Very little is actually wrong with Eternal Strands. The Quebéc City-based Yellow Brick Games’ debut is clearly made with love. The game runs well, looks absolutely gorgeous, has some moments of good writing and gameplay thrill. There is a lot to enjoy in Eternal Strands, but the end result is more tedious than enjoyable, albeit dressed up pretty. It propels itself in many different directions, combining genres, mechanics, and art styles.
Broken apart and taken as a standalone, each piece could make a neat little game or even an animated movie. All together, they make a jumbo game experience that’s neither here nor there, pleasant to the eye and fleetingly enjoyable, dragged down by endless dialogue and no less endless grind. For resources, for the story to advance, for enemies to spawn, and, ultimately, for patience.
The patience Eternal Strands is asking of me is eternal as well. I’m short on that these days.







The only thing about it that piqued my curiosity was the mention of elemental/environmental interaction, and put me in mind of the 2D stealth game Wildfire.
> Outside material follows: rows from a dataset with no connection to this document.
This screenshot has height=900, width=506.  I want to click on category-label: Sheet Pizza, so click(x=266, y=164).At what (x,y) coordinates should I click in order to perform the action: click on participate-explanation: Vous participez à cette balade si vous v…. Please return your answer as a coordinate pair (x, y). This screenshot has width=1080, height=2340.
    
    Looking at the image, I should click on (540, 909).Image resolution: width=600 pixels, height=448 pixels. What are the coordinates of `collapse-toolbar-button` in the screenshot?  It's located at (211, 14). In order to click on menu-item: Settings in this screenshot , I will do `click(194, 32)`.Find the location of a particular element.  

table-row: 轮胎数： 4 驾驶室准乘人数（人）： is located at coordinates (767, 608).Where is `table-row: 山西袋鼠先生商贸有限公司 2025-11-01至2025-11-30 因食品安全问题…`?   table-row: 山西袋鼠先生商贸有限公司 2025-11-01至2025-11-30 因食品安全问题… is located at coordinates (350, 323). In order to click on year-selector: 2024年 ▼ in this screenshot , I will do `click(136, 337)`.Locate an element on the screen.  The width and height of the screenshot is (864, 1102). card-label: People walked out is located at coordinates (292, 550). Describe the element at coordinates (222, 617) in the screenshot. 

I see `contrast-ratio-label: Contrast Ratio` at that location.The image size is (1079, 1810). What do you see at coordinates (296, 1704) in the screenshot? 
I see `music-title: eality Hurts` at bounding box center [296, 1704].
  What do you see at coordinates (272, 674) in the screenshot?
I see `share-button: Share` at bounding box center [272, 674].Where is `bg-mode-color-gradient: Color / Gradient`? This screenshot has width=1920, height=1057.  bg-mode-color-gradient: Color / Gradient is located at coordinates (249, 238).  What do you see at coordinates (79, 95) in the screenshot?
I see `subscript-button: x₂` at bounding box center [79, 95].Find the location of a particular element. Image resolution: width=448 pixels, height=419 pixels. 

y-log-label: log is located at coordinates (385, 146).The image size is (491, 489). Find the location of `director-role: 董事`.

I think the 'sandbox' framing is a red flag - games with those sorts of systems benefit from structure that you can experiment within, and a lack of structure isn't usually the bullet point feature people claim it is.
This is very helpful - I'll be digging into new games again soon and this certainly looked up my alley (especially the elemental/environmental aspects mentioned by other commenters). But maybe best to wait it out if that's the case. I agree that being a smaller studio means giving it some slack - I've been disappointed by much bigger studios lately dropping Big Concept, Repetitive Gameplay on my lap that are just interesting enough to peak my interest, but are ultimately unfulfilling.